- Task details:
The expected output is the first line of the data below and every line after it, up to and including the line containing "Switch to the", each reproduced exactly.

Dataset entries

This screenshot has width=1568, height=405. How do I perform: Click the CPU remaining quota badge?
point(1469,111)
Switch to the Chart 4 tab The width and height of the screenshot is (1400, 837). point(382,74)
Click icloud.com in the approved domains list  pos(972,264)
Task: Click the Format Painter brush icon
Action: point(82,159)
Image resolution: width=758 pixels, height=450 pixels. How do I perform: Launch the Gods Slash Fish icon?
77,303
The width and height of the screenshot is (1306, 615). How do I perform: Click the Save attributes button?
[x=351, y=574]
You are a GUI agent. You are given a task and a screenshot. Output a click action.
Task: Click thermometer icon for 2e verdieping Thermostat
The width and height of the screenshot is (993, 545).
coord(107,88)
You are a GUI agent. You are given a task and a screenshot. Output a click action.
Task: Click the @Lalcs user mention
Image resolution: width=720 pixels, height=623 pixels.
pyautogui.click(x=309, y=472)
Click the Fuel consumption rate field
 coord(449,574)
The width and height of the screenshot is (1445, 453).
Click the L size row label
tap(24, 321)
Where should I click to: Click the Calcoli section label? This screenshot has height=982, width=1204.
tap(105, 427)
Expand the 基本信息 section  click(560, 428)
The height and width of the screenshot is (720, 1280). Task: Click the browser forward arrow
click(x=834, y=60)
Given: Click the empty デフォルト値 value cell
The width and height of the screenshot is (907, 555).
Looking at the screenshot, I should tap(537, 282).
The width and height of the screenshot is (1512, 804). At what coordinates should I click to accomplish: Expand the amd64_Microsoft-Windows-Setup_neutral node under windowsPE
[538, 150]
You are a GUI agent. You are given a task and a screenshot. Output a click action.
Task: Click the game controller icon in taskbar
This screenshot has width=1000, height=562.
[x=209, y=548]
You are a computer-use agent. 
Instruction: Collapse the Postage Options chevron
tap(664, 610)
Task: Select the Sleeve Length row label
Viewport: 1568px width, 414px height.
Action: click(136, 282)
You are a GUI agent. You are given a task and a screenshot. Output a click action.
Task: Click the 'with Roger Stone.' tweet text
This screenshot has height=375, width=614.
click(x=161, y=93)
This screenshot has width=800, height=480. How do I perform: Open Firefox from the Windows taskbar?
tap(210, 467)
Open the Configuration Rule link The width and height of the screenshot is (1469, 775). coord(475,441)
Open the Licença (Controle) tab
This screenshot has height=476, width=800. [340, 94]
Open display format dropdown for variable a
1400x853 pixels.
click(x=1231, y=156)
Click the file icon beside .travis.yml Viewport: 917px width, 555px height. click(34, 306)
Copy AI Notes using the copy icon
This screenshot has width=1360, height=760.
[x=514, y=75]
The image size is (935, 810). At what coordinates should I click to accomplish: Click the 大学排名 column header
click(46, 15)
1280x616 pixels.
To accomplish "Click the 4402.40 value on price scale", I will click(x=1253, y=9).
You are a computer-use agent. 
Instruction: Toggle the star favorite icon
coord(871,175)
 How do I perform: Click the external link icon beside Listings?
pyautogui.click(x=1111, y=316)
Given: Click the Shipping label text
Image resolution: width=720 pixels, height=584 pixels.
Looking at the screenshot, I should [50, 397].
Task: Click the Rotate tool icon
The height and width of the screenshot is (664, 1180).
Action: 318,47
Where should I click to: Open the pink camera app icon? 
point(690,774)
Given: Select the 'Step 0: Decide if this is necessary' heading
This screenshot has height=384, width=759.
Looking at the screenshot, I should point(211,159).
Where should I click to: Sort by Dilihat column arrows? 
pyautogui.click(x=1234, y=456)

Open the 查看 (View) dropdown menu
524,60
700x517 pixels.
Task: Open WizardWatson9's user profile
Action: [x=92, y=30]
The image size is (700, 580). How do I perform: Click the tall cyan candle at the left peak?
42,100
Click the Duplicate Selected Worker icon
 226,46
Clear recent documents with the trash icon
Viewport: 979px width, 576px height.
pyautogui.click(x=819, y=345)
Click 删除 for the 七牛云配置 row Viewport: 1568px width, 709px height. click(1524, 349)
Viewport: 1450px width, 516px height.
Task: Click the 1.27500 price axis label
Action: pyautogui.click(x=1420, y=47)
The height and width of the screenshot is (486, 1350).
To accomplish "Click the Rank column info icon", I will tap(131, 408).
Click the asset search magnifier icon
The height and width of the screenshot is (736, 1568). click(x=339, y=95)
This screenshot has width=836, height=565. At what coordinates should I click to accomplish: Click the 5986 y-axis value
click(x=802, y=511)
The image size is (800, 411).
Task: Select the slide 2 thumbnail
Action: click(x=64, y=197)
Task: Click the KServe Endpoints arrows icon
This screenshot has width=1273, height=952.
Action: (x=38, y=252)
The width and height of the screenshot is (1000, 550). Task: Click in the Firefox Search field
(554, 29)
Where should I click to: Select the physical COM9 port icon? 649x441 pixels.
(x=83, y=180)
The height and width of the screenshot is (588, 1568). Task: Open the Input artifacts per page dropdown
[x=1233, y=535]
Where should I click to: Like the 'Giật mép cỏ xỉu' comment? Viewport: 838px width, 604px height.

- Result of the exercise:
This screenshot has width=1568, height=405. How do I perform: Click the CPU remaining quota badge?
point(1469,111)
Switch to the Chart 4 tab The width and height of the screenshot is (1400, 837). point(382,74)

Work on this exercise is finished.